The government continues its relentless persecution of human rights activists and others critical of the government.
(Human Rights Watch/IFEX) – New York, May 11, 2011 – The European Union and the United States should re-examine their relationships with the Uzbek government in light of its atrocious rights record, Human Rights Watch said today on the eve of the sixth anniversary of the government massacre at Andijan, Uzbekistan. Both the EU and the US have been enhancing their relationships with the Uzbek government.
“The EU and the US have to hold the Uzbek government to account for the Andijan massacre and for the unrelenting repression that continues to this day,” said Rachel Denber, acting Europe and Central Asia director at Human Rights Watch. “They should make clear there will be no deepening of relations without concrete human rights improvements and reiterate calls for justice for this terrible atrocity.”
On May 13, 2005, hundreds of largely peaceful protesters were killed by Uzbek government forces indiscriminately and without warning. No one has been held accountable for the killings, nor has the Uzbek government ceased its relentless persecution of those whom it suspects of having ties to the protest and of human rights activists and others critical of the government.
The massacre, the Uzbek government’s refusal to allow an international investigation, and the ensuing crackdown, led the EU to impose sanctions in October 2005 and to establish a set of human rights criteria for the Uzbek government. The Uzbek government has not met those criteria, but the EU gradually eased the sanctions and in 2009 lifted them completely.
While relations between Uzbekistan and its Western partners have essentially normalized, there is no evidence of improvements in Uzbekistan’s human rights record or any sign of political will to address the rampant human rights abuses in Uzbekistan.
In recent weeks, new information has come to light about Germany’s payments to Uzbekistan for use of an airbase in Termez for operations in Afghanistan. Germany made no secret about its aversion to the EU sanctions from the outset and actively undermined them. Just weeks after the sanctions were adopted, for instance, it allowed Zokir Almatov, Uzbekistan’s interior minister at the time, to travel to Germany for medical treatment, though he topped the list of Uzbek officials banned from EU territory. According to media reports, from 2005 through 2009, Germany paid a total of €67.9 million (US$97.1 million) for use of the Termez base, with the payments rising each year the sanctions were in place and falling in 2008, when the sanctions were almost completely lifted.
“In the wake of Andijan, the German government undermined the sanctions, arguing they weren’t effective,” Denber said. “If Germany wasn’t going to take a principled stand, it should at least have been more honest about why.”
According to another document made public by Germany’s Green Party, in 2010 Germany paid €15.9 million (US$22.7 milion) to the Uzbek Finance Ministry, in addition to just over 10 million for “rent of objects” and operation fees. Berlin will continue to pay the additional compensation in coming years that it uses the base, the document says.

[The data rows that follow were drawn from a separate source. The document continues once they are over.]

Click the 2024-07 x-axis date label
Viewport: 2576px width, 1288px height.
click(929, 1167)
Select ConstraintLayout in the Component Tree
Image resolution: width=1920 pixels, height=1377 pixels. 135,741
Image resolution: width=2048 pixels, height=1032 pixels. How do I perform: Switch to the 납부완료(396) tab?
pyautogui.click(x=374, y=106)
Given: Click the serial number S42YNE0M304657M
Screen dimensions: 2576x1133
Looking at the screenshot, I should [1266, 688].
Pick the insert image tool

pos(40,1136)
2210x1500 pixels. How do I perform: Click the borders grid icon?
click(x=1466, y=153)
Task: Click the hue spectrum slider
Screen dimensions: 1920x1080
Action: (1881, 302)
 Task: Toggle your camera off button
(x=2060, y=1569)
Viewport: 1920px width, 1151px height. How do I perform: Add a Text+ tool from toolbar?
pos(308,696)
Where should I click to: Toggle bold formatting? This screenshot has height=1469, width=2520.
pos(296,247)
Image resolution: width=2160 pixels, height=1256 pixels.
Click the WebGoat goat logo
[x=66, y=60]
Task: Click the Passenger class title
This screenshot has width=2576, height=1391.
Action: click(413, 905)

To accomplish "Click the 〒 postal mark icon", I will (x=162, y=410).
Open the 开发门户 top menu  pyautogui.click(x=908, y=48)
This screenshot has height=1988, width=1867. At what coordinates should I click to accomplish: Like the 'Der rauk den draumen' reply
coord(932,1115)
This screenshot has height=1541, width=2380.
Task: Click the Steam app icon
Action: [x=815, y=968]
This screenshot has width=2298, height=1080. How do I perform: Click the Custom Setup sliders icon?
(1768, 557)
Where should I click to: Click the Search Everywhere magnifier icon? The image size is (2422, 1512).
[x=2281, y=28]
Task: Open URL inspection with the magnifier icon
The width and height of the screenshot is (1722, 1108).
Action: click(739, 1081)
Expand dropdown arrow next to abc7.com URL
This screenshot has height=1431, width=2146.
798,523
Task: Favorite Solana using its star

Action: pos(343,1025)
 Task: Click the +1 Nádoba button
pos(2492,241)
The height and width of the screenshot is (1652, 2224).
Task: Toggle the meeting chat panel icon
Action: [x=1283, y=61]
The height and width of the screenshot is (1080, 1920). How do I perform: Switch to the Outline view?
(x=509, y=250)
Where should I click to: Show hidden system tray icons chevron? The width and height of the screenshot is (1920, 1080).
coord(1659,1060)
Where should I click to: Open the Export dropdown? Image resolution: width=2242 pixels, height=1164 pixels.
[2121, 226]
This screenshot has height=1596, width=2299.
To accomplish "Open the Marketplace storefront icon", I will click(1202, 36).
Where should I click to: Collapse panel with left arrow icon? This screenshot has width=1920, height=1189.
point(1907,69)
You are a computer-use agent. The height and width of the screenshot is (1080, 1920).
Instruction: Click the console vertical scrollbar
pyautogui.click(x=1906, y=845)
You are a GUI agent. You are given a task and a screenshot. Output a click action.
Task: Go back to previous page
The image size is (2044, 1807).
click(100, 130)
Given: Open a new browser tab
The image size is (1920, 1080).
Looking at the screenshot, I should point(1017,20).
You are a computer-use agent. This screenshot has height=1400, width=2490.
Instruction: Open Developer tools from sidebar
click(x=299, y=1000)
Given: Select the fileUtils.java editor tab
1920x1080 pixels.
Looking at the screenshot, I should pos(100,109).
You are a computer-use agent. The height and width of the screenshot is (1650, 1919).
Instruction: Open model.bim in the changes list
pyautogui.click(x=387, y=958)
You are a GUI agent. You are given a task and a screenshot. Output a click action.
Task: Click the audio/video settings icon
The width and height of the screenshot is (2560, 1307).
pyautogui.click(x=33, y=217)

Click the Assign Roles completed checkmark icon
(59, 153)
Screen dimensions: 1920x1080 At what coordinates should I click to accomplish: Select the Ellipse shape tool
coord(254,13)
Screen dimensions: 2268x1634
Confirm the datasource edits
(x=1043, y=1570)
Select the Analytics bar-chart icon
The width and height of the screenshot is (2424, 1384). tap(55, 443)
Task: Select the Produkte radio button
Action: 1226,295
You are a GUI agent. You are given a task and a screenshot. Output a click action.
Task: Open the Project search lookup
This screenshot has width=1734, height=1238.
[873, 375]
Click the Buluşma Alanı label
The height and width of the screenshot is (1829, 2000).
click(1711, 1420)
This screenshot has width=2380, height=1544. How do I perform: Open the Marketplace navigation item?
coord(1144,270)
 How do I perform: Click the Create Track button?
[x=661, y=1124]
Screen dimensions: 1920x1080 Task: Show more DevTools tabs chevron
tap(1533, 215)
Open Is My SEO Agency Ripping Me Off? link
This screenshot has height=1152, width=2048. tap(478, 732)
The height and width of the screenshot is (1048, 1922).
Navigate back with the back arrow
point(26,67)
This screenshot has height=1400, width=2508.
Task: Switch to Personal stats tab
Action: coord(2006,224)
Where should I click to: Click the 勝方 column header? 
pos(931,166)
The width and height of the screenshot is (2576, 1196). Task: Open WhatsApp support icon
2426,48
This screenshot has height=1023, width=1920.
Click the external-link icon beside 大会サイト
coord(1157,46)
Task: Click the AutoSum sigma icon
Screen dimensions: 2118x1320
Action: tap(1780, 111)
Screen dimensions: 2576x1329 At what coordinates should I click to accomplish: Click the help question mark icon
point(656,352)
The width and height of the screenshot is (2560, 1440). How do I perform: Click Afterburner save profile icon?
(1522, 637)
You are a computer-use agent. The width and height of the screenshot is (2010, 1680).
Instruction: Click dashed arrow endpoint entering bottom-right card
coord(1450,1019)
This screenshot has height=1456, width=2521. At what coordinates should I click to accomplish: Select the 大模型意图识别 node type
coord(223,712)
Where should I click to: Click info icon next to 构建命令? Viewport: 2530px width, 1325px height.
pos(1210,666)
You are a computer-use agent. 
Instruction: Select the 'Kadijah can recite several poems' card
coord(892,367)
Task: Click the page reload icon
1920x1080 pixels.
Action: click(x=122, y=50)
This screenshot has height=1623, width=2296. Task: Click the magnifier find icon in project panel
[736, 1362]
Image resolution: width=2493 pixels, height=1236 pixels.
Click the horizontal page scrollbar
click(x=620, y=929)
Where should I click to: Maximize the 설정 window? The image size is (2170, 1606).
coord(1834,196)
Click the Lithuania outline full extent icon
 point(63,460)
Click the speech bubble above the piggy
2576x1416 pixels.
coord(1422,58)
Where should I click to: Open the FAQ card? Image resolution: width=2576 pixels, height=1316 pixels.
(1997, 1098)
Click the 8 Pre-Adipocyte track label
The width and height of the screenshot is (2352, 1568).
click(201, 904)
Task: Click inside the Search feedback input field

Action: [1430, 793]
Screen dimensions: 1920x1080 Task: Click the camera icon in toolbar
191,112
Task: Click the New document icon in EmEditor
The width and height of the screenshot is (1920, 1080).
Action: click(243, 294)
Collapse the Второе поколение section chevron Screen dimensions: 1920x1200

“It is truly shocking that Germany is paying millions to the Uzbek government with no strings attached,” Denber said. “Germany should explain whether it has considered alternatives to Termez, and if so why it has ruled them out in favor of supporting this brutal government.”
The EU overall is currently deepening its engagement in Uzbekistan. In January 2011 the European Commission president, Jose Manuel Barroso, received the Uzbek president, Islam Karimov, in Brussels and the EU is seeking to open an EU delegation in Tashkent by the year’s end.
Human Rights Watch said that the EU’s eagerness to deepen its relationship with Uzbekistan without requiring human rights improvements contrasts with its recent rethinking of its relationships with autocratic governments in the Middle East. In March, Štefan Füle, the European commissioner for enlargement and the EU’s neighborhood policy, told the European Parliament that “too many of us fell prey to the assumption that authoritarian regimes were a guarantee of stability in the region.” He said that the EU should be on the side of people striving to promote European values.
The United States is also pursuing a policy of re-engagement with Uzbekistan. Congress has expressly restricted assistance to Uzbekistan based on its deplorable human rights record and further tightened those restrictions following the Andijan massacre. But the Obama administration is seeking to re-start assistance and to provide direct military aid, also known as Foreign Military Financing (FMF), to Uzbekistan in 2012.